Material for the task section start

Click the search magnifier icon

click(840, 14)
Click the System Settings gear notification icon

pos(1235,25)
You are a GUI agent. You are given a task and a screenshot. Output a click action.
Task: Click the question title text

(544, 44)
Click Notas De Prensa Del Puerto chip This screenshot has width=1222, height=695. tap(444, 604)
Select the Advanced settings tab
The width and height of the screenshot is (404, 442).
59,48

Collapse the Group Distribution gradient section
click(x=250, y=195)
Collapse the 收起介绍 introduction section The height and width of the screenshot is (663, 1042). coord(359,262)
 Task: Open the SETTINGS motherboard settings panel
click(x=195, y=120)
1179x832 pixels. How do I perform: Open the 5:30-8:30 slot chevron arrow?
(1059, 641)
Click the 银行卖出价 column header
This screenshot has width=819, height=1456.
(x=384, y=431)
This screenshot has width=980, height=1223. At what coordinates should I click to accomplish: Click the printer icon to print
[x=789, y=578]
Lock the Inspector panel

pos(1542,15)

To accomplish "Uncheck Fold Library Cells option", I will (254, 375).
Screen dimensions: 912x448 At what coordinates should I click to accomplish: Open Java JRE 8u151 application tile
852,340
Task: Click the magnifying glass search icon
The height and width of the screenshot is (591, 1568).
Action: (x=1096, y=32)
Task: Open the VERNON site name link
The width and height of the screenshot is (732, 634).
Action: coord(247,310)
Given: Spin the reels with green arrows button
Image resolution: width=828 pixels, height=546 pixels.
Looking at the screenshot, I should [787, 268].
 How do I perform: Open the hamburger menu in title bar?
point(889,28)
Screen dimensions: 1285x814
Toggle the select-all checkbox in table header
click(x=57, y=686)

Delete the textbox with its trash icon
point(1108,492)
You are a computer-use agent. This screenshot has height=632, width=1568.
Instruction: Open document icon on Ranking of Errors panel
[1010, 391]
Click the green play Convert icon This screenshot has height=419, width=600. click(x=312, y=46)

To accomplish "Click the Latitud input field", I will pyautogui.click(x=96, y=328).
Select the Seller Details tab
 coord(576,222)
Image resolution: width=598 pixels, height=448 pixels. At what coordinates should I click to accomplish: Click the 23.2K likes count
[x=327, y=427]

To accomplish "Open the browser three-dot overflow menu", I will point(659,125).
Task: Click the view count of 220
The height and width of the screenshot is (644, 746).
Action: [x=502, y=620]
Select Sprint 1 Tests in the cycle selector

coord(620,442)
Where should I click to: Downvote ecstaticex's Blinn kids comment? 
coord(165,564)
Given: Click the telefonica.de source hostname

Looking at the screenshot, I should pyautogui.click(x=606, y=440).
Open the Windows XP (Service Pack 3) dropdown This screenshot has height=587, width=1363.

Material for the task section end

(Work instructions) Could you find each line in the entries that contains the string "green" and copy it?

(Solution below)
Given: Spin the reels with green arrows button
Click the green play Convert icon This screenshot has height=419, width=600. click(x=312, y=46)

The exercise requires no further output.